The start feels, for several minutes, like a continuation of the approach; neighborhood streets, parks, gardens and Spanish churches. Then, with an easy uphill turn the view opens up wide and huge to the town and coastline below, and the full magnitude of the mountains ahead. There is no shade, just chaparral, grass and a now broiling wind. The sky is a bleached silver blue.

The road continues upward without traffic, sidewalks, guardrails, paint, structure or definition. The surface is broken and pieced together, like a quilt made from irregular and misshapen sections of chip seal and asphalt. The edges, sandy and covered in rocks, are barely discernible.

Ben and Ira move to the front with Hahn following quickly. Aaron has clearly checked out of the pain cave he found himself in on Cloudburst. After 30 minutes of ambitious and sustained effort, perhaps more, my bottles are empty. I’ve eaten two gels and my last banana. Waves of dizziness, panting and confusion force me to back down on the steeper sections, the hairpin turns and quicker pitches. Aaron catches me in a lull. We ride together for a pace until, on a particularly steep turn, I sink. Moving between superb legs and a world with dark edges and hot white light leaking into my head, I surge ahead and wait for Cole to pass me.

Eventually, I round a corner to find Ira on the ground in the first piece of shade since town. He looks worse than I feel. Aaron and Hahn are standing over their bikes, also in the shade.

Ira (rubbing his eyes, shaking his head, then rubbing his eyes again): This is the worst I’ve ever felt and I’m out of water.

Daniel: Is it wrong that seeing you in the dirt, looking cooked and pathetic, makes me happy? I’d get giddy but for fear of falling over prematurely.

Hahn: Where’s Cole?

Ten minutes later and still no Cole. This is odd and out of character. Hahn, feeling good and always inclined to help, mounts up and slowly rolls back down. Seconds later, Hahn comes back around the corner with Cole. Cole has a roadside bouquet of yellow and white wild flowers, expertly arranged and tucked into his shifter and brake cables. He’s been repeatedly forced off his bike by sunscreen run-off and his face is a streaked mess of SPF80, dirt and irritation. He’s still smiling and riding steadier than ever. Rejuvenated by shade, rest and the sight of Cole’s bicycle landscaping, we roll out for the second half of Gibraltar’s parched, achromatized ascent.

The second half is tighter, with more folds and less face. And faintly greener. The ocean, cold and blue, with the Channel Islands in the distance, blinks in and out of view. Jeanette and Dan catch us up in the mini-van shortly after we settle into a collective pace. Everyone but me stops to fill up on water and whatever. I continue, focused and determined. Several switchbacks later I look down to appraise the gap I’ve created. It’s big enough that I can finish alone, or at least that’s the conclusion I’m coming to when Ira passes me.

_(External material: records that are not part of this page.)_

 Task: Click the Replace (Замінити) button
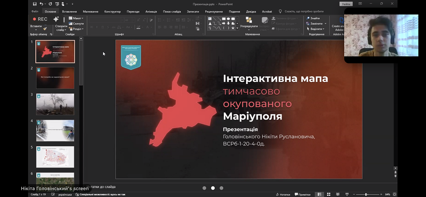[316, 23]
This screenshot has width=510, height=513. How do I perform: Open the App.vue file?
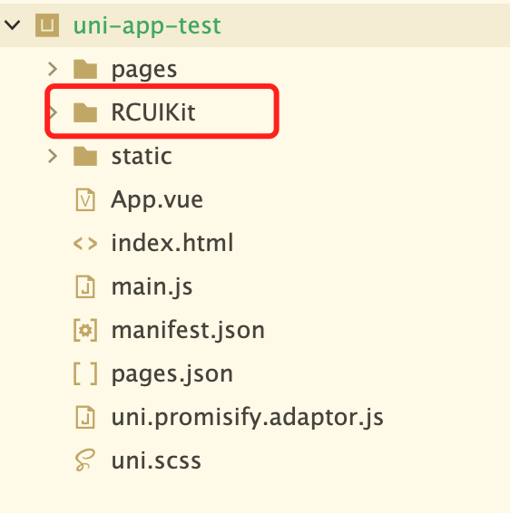click(157, 199)
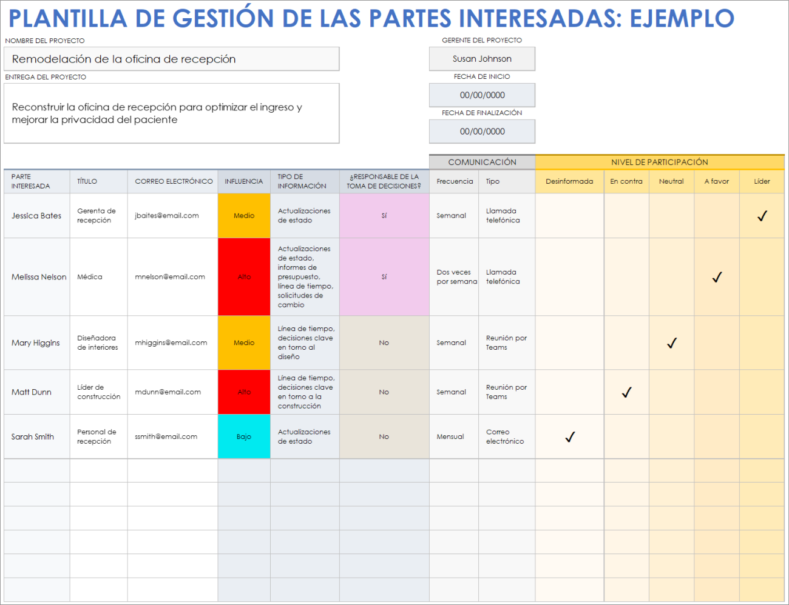Edit the Gerente del Proyecto field showing Susan Johnson
This screenshot has width=789, height=605.
[482, 59]
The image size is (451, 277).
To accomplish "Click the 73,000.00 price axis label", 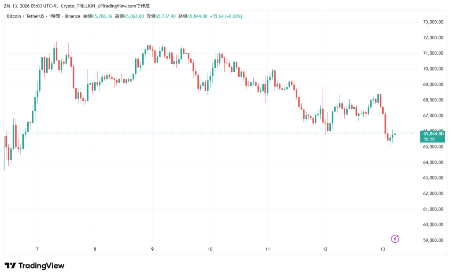I will tap(433, 22).
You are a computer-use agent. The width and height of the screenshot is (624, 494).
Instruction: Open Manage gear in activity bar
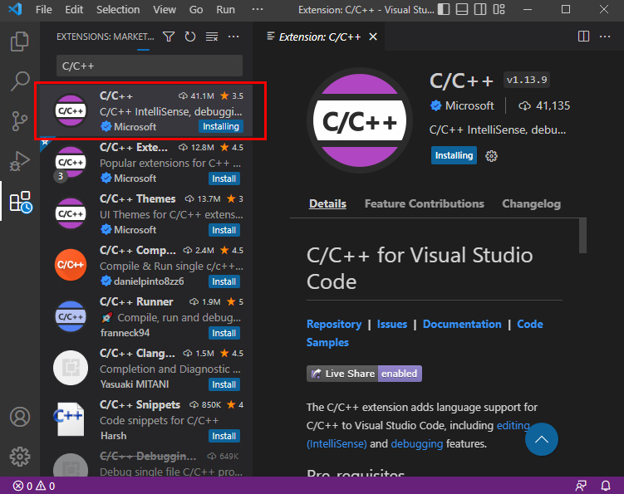(x=20, y=456)
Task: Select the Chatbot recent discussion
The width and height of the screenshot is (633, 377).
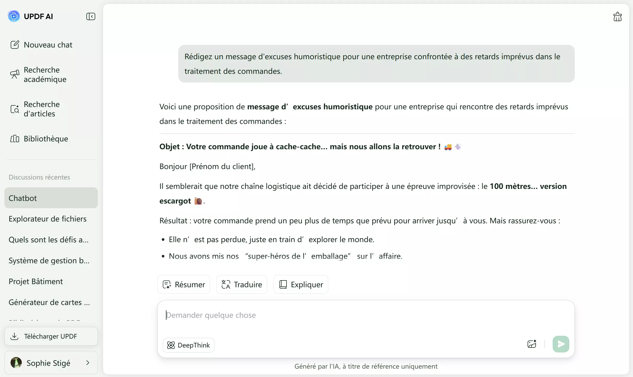Action: 51,198
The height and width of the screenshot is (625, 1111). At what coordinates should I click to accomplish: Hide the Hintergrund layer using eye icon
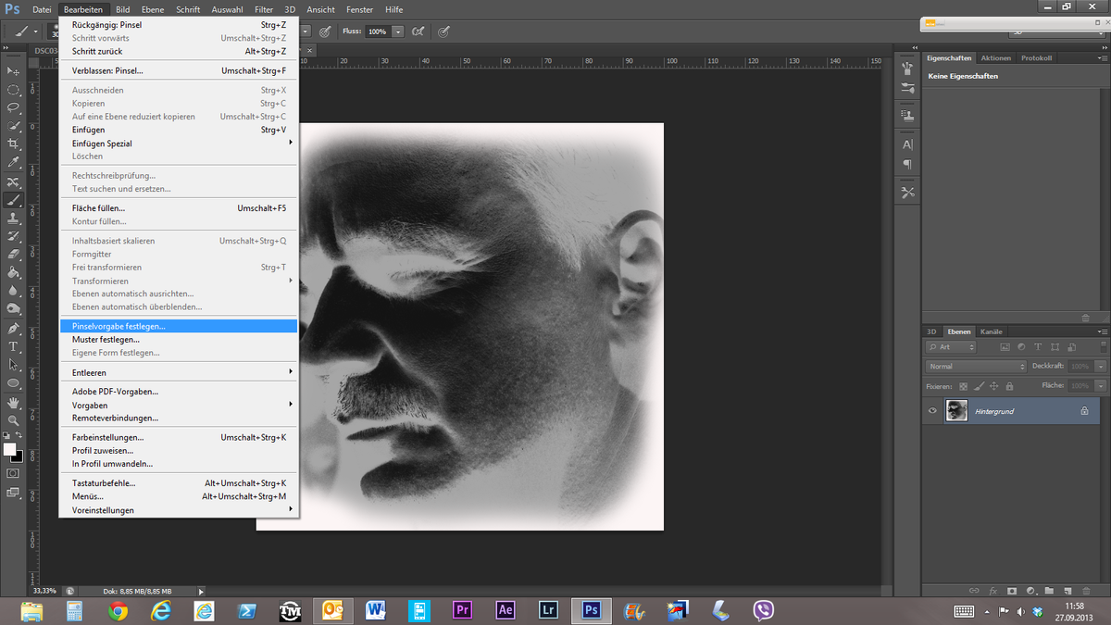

At one point near the top, in the crook of a wide, flat switchback, several cars and municipal trucks line the road. Looking under a willow tree, hundreds of yards back from the apex, a large compound of homes rises out of the dust. Screen doors, dogs, tree-swings and rust.

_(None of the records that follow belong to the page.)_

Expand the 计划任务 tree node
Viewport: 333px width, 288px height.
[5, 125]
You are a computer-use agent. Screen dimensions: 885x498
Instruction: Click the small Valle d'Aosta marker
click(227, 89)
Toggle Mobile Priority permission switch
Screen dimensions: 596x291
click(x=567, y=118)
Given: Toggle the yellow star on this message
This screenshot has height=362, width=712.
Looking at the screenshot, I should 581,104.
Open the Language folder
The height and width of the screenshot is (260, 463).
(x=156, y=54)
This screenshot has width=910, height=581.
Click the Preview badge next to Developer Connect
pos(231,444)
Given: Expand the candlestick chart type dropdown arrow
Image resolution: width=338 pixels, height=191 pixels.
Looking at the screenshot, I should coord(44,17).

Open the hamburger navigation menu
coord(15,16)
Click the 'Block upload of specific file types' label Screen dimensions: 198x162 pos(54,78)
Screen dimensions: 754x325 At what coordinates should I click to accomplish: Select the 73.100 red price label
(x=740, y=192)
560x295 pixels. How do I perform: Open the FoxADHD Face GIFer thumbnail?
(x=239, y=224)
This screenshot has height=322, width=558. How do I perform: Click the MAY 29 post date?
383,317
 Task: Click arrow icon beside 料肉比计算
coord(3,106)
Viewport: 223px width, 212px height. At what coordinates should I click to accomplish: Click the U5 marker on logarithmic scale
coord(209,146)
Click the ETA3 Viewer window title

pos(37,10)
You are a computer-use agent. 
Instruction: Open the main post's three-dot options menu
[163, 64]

I see the top of the ‘Road Closed’ sign. Four more pedal strokes and it’s coaxed into full frame. I’m only a hundred yards from done, for the moment. Ben and Ira are seated just off the road, under what looks like a circular helicopter pad atop a six-foot high cement base. It’s a wide, toadstool-shaped water tank used to help contain brush fires. The top overhangs the base by several feet and underneath it’s shaded and level, an ideal respite.

I join them and wait for the others. First Hahn, then Aaron and finally Cole roll into view. They ditch their bikes and scramble up the short sandy hill to our shaded camp. We’re tired and empty and we’ve been climbing for hours. Clearly Gibraltar is concentrated epic.